Implementation Details
The model features a carefully optimized architecture with 3072 embedding dimensions, 32 attention heads, and a 9216-dimensional MLP intermediate layer across 32 transformer layers. It employs advanced techniques like Grouped-Query Attention (GQA) and Rotary Position Embeddings (RoPE) for enhanced performance.
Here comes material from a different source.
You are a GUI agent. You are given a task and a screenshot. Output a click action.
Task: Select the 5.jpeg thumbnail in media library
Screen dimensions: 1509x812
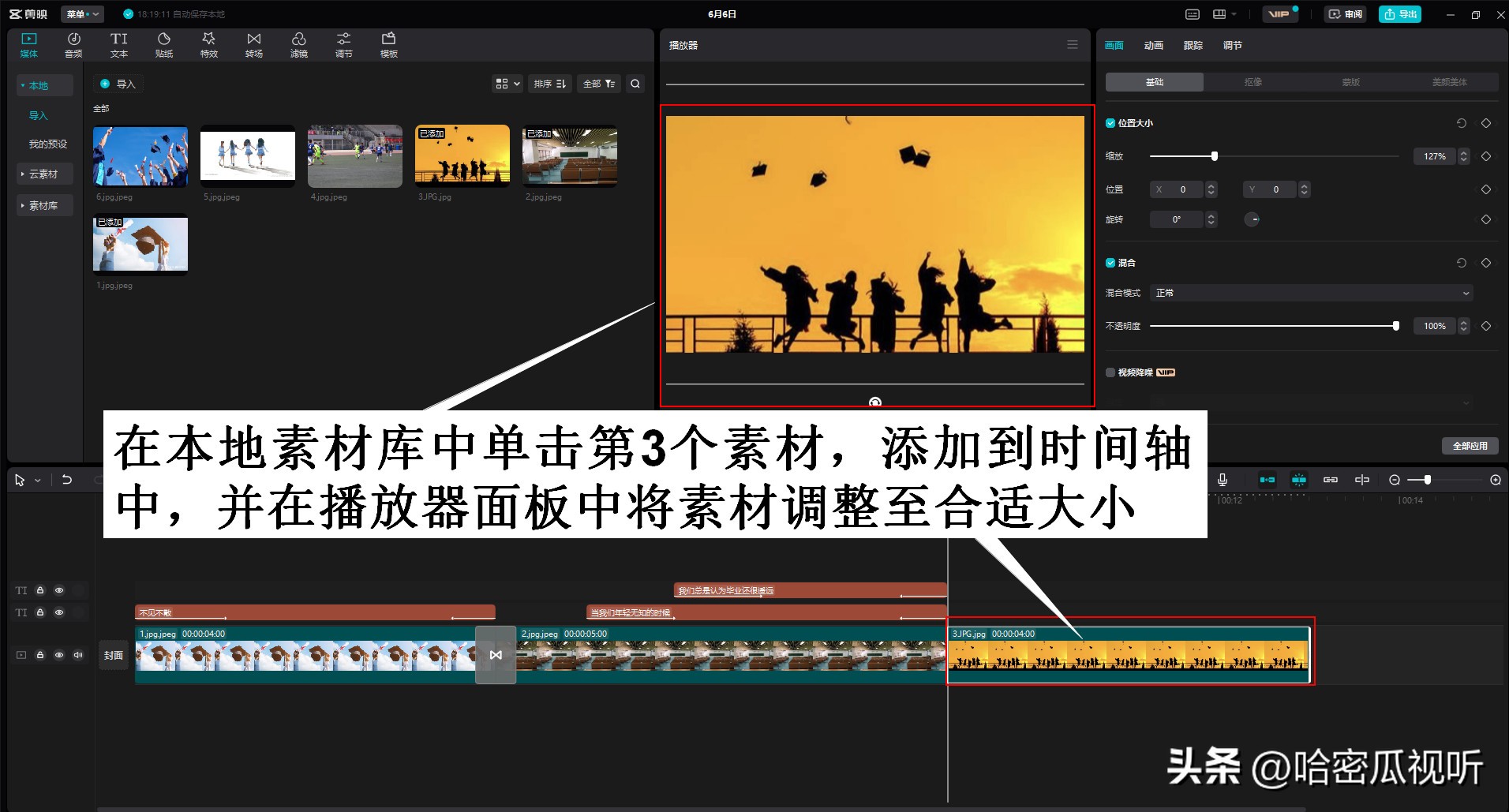pos(247,155)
- BFloat16 precision for optimal performance-efficiency balance
- Supports input lengths up to 8k characters
- Trained on 94 billion tokens using distillation techniques
- Compatible with NVIDIA Ampere, Blackwell, Hopper, and Lovelace architectures
Core Capabilities
- Achieves 60.5 on Massive Multitask Language Understanding (5-shot)
- Strong zero-shot performance: 76.1 on HellaSwag, 73.5 on Winogrande
- 41.2 score on GSM8K for mathematical reasoning
- 32.0 score on MBPP for code generation tasks
- Multilingual support with emphasis on English content
Frequently Asked Questions
Q: What makes this model unique?
This model stands out for its efficient architecture achieved through systematic width pruning and knowledge distillation, making it particularly suitable for commercial applications while maintaining strong performance metrics.
Q: What are the recommended use cases?
The model excels in various natural language generation tasks, particularly within commercial environments. It's optimized for text generation, comprehension, and code-related tasks, with effective performance in both zero-shot and few-shot scenarios.